Note: While student investigators can prepare their IRB application and supporting documents, they are not authorized to electronically submit their IRB application. After reviewing the student researcher's IRB application and supporting documents, the student's faculty advisor must upload the application on the student's behalf.  The faculty advisor must be listed in the IRB application and informed consent form.

  1. Investigator prepares IRB application.

  2. Investigator completes the Electronic Submission Form, attaches the IRB application, and clicks "Submit Proposal" at the bottom of the form. 

  3. Investigator emails all required supporting documents—including the Informed Consent Form, copies of all questionnaires and data collection instruments and any other supporting documentation—to irb@skidmore.edu.

  4. IRB Coordinator notifies researcher (via email) that materials have been received, and provides the investigator with the protocol number associated with the IRB application. This protocol number is to be used in all correspondence related to the application.

  5. The IRB application and all supporting documents go to the IRB Chair, who determines the type of review (e.g., exempt, expedited or full).

  6. Subsequent to the review, the IRB application and supporting documents will be returned to the investigator with any comments, requests for clarifications, and/or suggested edits provided by the reviewing IRB committee members. The investigator will then be asked to return the materials highlighting any revisions made and providing responses to the reviewing IRB committee members' comments.
  7. When the reviewing IRB committee members are satisfied with the revisions and/or clarifications, the IRB Chair will send the investigator a final, clean copy of the IRB application and supporting documents. The IRB Chair will then issue an approval letter along with any initialed, date-stamped informed consent/verbal assent forms.

The IRB seeks to be as timely and responsive to review requests as possible. While the IRB is typically able to review an application within five business days, it may take up to two weeks to review an application depending on the classification. If your application requires the IRB to convene for a full-board IRB review, your application and supporting documents must be received at least one week before the next scheduled meeting. See Meeting Schedule and Submission Deadlines for more details.

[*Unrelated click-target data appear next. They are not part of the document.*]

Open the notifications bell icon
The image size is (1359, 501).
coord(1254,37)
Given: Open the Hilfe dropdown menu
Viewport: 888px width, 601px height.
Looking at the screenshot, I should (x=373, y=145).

Submission of an Amendment to an Approved IRB Protocol

Plans to deviate from the approved protocol and/or supporting documents must be submitted to the IRB as an amendment request and approved by the IRB prior to the implementation of any changes, regardless of how minor, except 1) where necessary to eliminate apparent immediate hazards to the subjects and 2) minor changes to IRB protocols classified as exempt as follows:

  • editorial or administrative revisions to consent documents or other study documents
  • adding non-sensitive questions to a survey or interview or revising current questions
  • increasing or decreasing number of participants, unless you are adding a new participant population

Amendment requests should be emailed to the IRB Chair. The email should summarize the proposed changes, and the most recently approved IRB protocol should be attached with the proposed changes outlined using track-changes. The Chair will determine whether or not the proposed changes require additional review by the IRB.